7. The multi-axis joint structure of the painting robot according to claim 6, characterized in that, The telescopic arm (2531) includes multiple unit telescopic tubes, each unit telescopic tube including a sleeve and an insert tube, the insert tube being movably inserted inside the sleeve; the insert tube is provided with an anti-detachment protrusion, the anti-detachment protrusion being used to prevent the insert tube from falling out of the sleeve.

8. A robotic device, characterized in that, The system includes a robot (100) and a spray head assembly (200), which are assembled together. The robot (100) includes a robotic arm (140), which is assembled with the spray head assembly (200). The spray head assembly (200) includes a spraying robotic arm (220). Both the robotic arm (140) and the spraying robotic arm (220) include the multi-axis joint structure of the spraying robot as described in any one of claims 1-7.
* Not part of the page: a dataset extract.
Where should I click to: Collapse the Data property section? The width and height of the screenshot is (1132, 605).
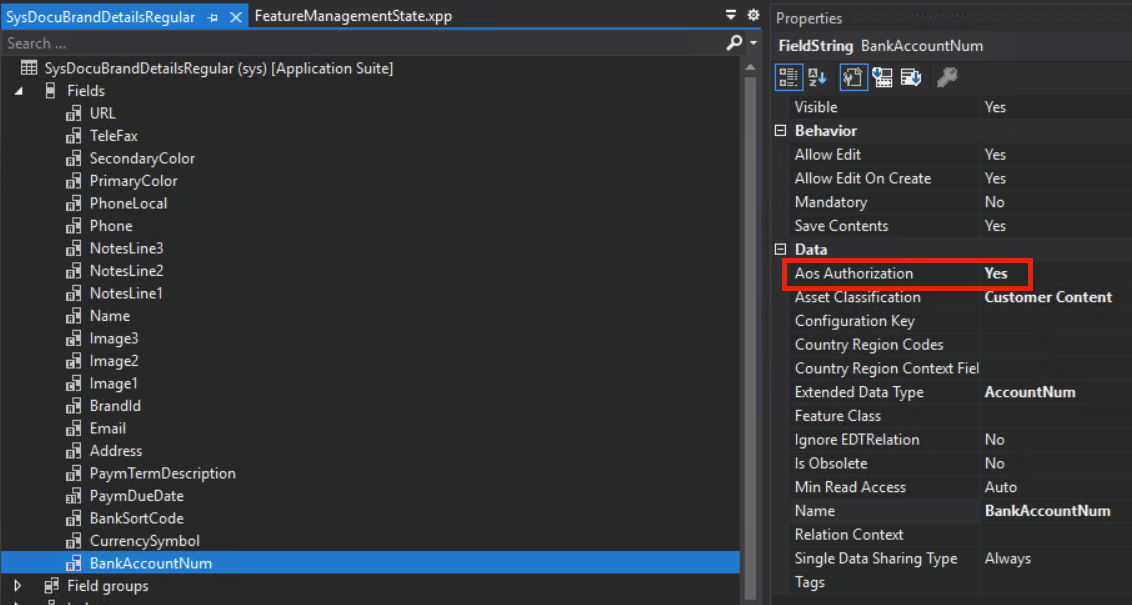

9. The robot device according to claim 8, characterized in that, The robot (100) also includes a chassis (110) and a top plate (130). The robotic arm (140) is mounted on the top plate (130). Multiple pneumatic telescopic rods (120) are mounted between the chassis (110) and the top plate (130). The multiple pneumatic telescopic rods (120) are arranged in a ring array inside the chassis (110) and the top plate (130).

10. The robot device according to claim 8, characterized in that, The spray head assembly (200) also includes a flexible housing (210) which is fitted over the outside of the spraying robot arm (220); the spraying robot arm (220) also includes a nozzle (230) which is mounted on the end of the multi-axis flexible arm structure (240).